Flambards in Summer
- Front cover of first edition
- Author: K. M. Peyton
- Illustrator: Victor Ambrus
- Cover artist: Victor Ambrus
- Language: English
- Series: Flambards
- Genre: Children's novel
- Publisher: OUP
- Publication date: October 1969
- Publication place: United Kingdom
- Media type: Print (hardcover & paperback)
- Pages: 165 pp (first edition)
- ISBN: 0-19-271312-4
- OCLC: 135189
- LC Class: PZ7.P4483 Fm
- Preceded by: The Edge of the Cloud
- Followed by: Flambards Divided

= Flambards in Summer =

1969 children's novel by K. M. Peyton

Flambards in Summer is a novel for children or young adults by K. M. Peyton, first published by Oxford in 1969 with illustrations by Victor Ambrus. It completed the Flambards trilogy (1967–1969) although Peyton continued the story a dozen years later, and controversially reversed the ending in Flambards Divided. Set in England just after World War I, Flambards in Summer features Christina Parsons as a young widow, returning to the decrepit Flambards estate to recover a life there.

==Plot summary==
The final novel in the original Flambards trilogy opens in the middle of the First World War with Christina, now a widow, returning to Flambards; an estate in Essex. Flambards has greatly deteriorated since she left with Will, and is almost in ruins. As distraction from her grief over Will's death and the news that his brother Mark has been reported missing and presumed dead, Christina sets herself the tedious and difficult task of restoring the farm. She not only wishes to restore the house and grounds but also a semblance of her old life, the people, horses and hounds.

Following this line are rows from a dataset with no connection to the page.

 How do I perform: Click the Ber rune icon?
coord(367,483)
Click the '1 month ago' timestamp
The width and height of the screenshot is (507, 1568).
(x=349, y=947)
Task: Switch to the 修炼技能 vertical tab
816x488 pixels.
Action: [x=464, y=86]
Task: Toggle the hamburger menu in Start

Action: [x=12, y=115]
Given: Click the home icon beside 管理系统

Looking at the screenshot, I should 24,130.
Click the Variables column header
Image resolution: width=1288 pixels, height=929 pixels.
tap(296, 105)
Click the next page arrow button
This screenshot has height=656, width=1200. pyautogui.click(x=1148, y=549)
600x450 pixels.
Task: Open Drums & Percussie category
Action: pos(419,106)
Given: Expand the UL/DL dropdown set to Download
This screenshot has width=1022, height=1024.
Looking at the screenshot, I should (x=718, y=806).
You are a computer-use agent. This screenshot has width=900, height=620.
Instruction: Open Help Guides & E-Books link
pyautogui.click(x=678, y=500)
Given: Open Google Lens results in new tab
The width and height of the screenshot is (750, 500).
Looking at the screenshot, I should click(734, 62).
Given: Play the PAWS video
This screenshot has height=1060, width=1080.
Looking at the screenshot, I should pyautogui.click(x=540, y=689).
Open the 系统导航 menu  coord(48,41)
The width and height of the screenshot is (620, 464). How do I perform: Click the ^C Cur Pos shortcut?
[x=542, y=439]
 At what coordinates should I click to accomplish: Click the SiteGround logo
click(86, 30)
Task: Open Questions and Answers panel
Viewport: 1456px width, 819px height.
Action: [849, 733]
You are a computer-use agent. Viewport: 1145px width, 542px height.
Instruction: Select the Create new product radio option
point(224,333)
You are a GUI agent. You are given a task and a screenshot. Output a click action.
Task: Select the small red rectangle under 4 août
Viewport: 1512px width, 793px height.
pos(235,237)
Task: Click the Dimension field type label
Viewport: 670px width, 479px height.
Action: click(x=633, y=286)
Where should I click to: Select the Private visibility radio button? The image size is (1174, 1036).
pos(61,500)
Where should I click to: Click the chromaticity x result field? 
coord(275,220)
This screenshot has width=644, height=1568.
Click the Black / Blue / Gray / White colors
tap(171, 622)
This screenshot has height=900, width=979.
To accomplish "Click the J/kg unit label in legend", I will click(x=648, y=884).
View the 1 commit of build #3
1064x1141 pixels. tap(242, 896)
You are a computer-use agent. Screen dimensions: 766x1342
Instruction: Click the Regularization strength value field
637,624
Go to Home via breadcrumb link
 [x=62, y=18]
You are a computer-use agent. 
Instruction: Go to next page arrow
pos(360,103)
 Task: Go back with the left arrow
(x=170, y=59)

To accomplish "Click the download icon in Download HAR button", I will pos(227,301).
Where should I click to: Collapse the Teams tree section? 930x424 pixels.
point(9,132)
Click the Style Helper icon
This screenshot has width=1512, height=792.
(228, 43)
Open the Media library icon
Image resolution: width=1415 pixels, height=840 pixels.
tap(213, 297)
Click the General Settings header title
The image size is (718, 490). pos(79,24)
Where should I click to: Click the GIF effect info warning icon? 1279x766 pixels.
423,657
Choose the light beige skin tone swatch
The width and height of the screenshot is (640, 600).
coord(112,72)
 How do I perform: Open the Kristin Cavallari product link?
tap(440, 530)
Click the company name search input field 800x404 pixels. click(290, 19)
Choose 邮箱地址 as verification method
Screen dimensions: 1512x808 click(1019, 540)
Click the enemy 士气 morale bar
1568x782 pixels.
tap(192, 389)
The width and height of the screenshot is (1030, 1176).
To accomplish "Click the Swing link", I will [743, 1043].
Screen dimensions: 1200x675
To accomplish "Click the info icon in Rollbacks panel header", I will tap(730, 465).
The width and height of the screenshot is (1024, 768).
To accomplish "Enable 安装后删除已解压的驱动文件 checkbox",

Finding she is pregnant with Will's baby, Christina adopts Mark and Violet's six-year-old son 'Tizzy' Thomas, along with an original Flambards bitch called Marigold and a nervy five-year-old bay thoroughbred called Pheasant. Eventually she persuades Dick to come back to work on the farm and things slowly begin to go smoothly, until the reappearance of Mark. Christina's joy quickly turns to anxiety and apprehension as Mark tells her that if she wishes to remain at Flambards, she must marry him. But Christina fears Mark will become like his father, and when she finds she has feelings for Dick, her confusion increases as she still loves Will.

==Publication history==
World Publishing Company of New York issued the first U.S. edition in 1970, retaining the Ambrus illustrations.

==Awards==
Peyton and Flambards in Summer were commended for the annual Carnegie Medal from the Library Association, recognising the year's best children's book by a British subject. She won that year's award for the second book, The Edge of the Cloud.

For the trilogy Peyton won the 1970 Guardian Children's Fiction Prize, selected by a panel of British children's writers, a once-in-a-lifetime award that ordinarily recognises one fiction book published during the preceding calendar year. Exceptionally the 1970 award recognised the series completed in 1969.

==Adaptions==
The trilogy was adapted as a 13-part television series in 1979, Flambards starring Christine McKenna as Christina Parsons. Peyton then continued and partly reversed the story.